(Records drawn from a dataset)
%%

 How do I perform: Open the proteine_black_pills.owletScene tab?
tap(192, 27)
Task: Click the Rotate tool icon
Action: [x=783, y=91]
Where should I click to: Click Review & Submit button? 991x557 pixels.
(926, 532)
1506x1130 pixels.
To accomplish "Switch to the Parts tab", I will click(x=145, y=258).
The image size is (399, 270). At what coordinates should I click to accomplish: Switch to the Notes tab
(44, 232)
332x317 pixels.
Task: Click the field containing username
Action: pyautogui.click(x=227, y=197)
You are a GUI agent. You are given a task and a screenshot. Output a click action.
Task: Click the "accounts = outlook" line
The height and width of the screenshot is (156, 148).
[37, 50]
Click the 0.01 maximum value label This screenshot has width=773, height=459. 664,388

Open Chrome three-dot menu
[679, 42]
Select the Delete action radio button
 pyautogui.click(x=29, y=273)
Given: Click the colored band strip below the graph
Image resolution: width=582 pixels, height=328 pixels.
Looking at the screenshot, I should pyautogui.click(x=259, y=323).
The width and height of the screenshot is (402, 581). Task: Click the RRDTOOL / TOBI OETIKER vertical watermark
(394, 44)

%%

Task directions: Each of the entries must be written out again exactly.

Answer for the task:
 How do I perform: Open the proteine_black_pills.owletScene tab?
tap(192, 27)
Task: Click the Rotate tool icon
Action: [x=783, y=91]
Where should I click to: Click Review & Submit button? 991x557 pixels.
(926, 532)
1506x1130 pixels.
To accomplish "Switch to the Parts tab", I will click(x=145, y=258).
The image size is (399, 270). At what coordinates should I click to accomplish: Switch to the Notes tab
(44, 232)
332x317 pixels.
Task: Click the field containing username
Action: pyautogui.click(x=227, y=197)
You are a GUI agent. You are given a task and a screenshot. Output a click action.
Task: Click the "accounts = outlook" line
The height and width of the screenshot is (156, 148).
[37, 50]
Click the 0.01 maximum value label This screenshot has width=773, height=459. 664,388

Open Chrome three-dot menu
[679, 42]
Select the Delete action radio button
 pyautogui.click(x=29, y=273)
Given: Click the colored band strip below the graph
Image resolution: width=582 pixels, height=328 pixels.
Looking at the screenshot, I should pyautogui.click(x=259, y=323).
The width and height of the screenshot is (402, 581). Task: Click the RRDTOOL / TOBI OETIKER vertical watermark
(394, 44)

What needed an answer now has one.